◆ STATED GOAL ◆
Render the records from the line containing "You are a GUI" down through the line containing "The width and height of the screenshot is (1166, 389)." as a JSON list of strings, one per line, without blank lines or pictures.

◆ SUPPLIED RECORDS ◆
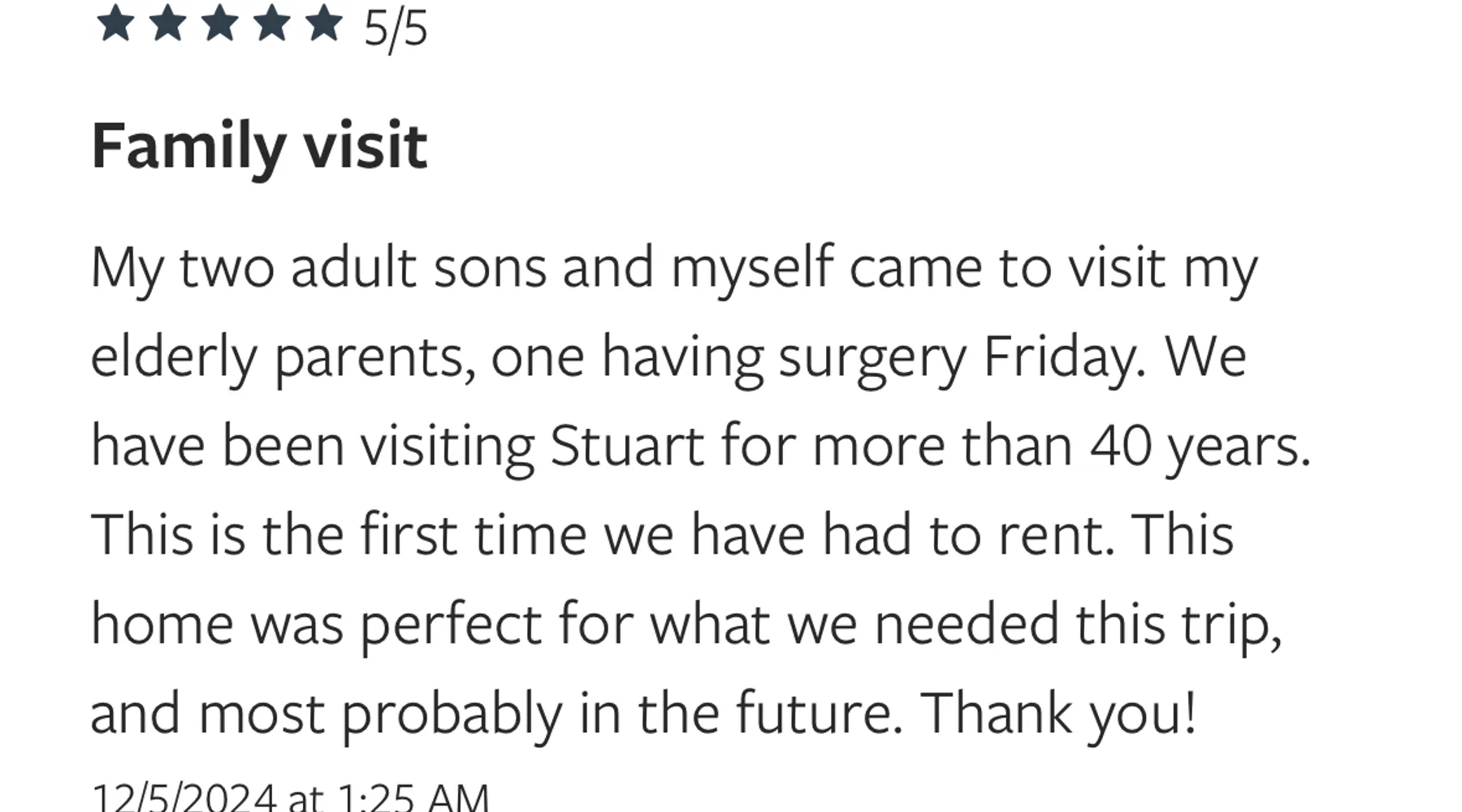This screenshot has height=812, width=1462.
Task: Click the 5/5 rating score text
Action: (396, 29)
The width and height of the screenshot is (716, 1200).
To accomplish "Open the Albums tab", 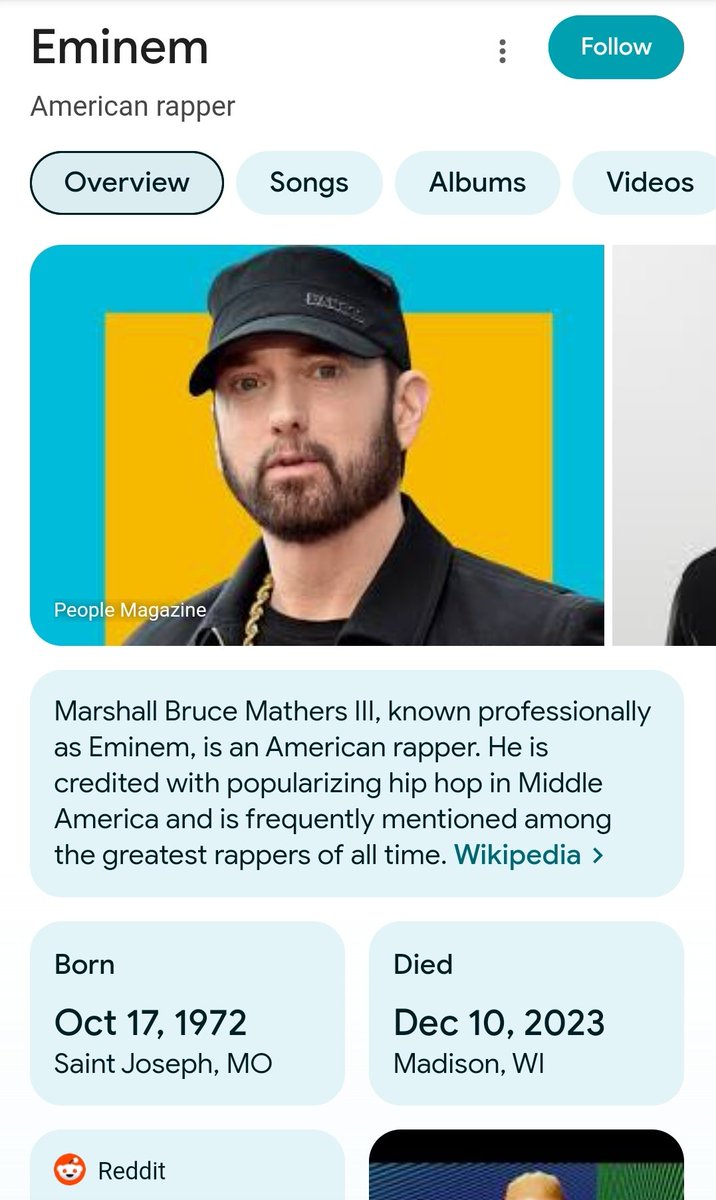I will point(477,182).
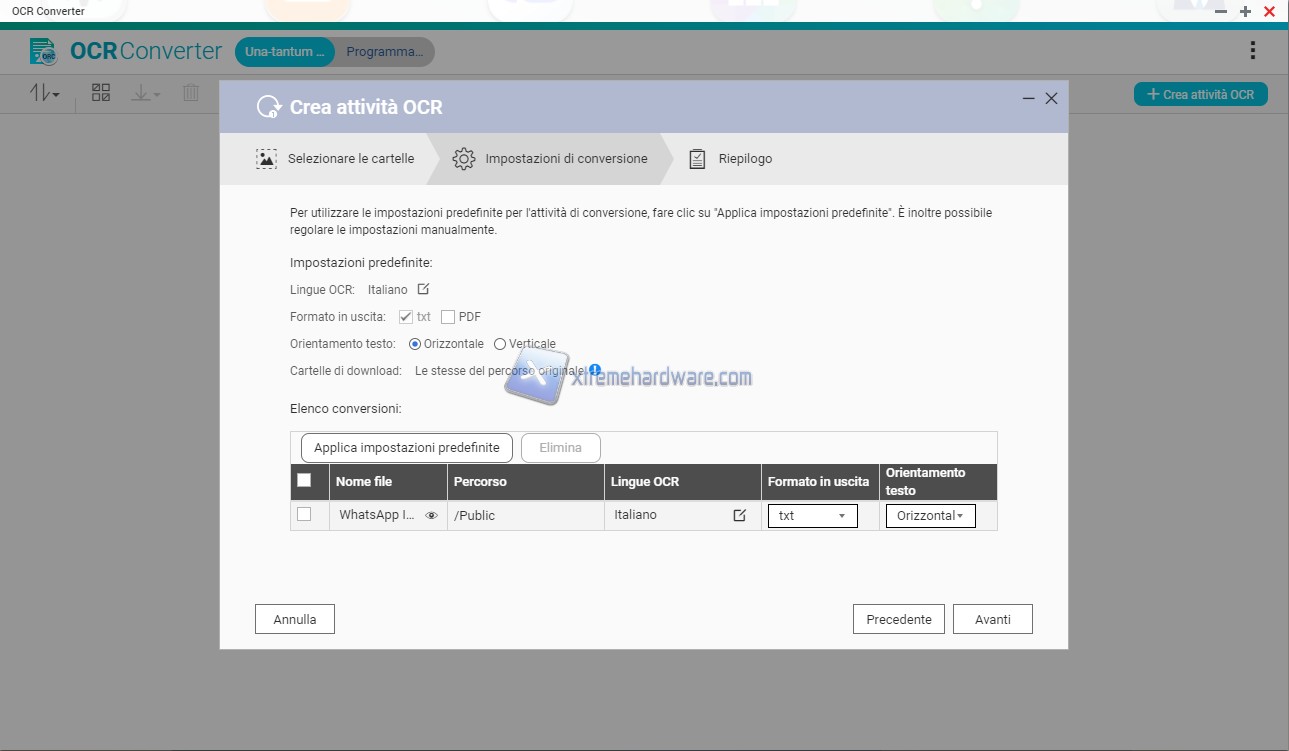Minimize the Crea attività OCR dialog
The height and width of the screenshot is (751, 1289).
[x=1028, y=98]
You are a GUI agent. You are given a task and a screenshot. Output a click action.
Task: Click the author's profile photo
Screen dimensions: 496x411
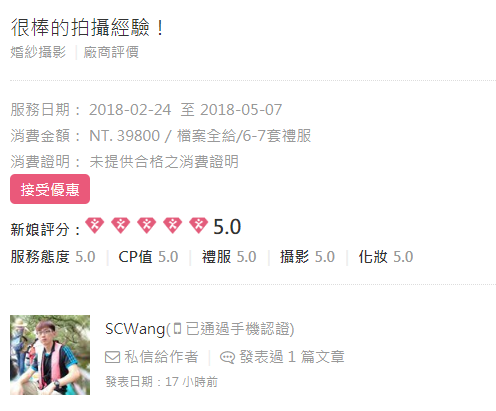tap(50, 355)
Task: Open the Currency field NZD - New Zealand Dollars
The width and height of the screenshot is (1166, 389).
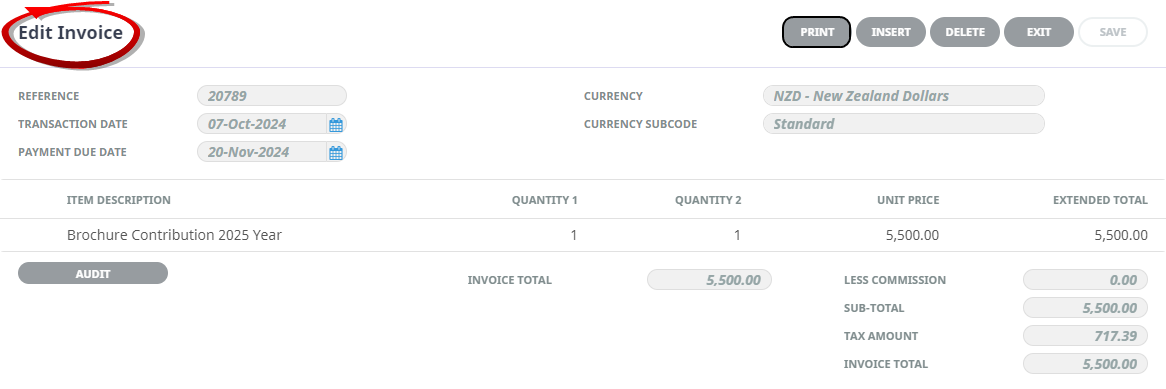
* * *
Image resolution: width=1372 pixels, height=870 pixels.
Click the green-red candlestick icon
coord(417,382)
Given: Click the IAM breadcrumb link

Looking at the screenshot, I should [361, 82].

◆ EXERCISE RESULT ◆
[
  "You are a GUI agent. You are given a task and a screenshot. Output a click action.",
  "Task: Click the author's profile photo",
  "Screen dimensions: 496x411",
  "tap(50, 355)",
  "Task: Open the Currency field NZD - New Zealand Dollars",
  "The width and height of the screenshot is (1166, 389)."
]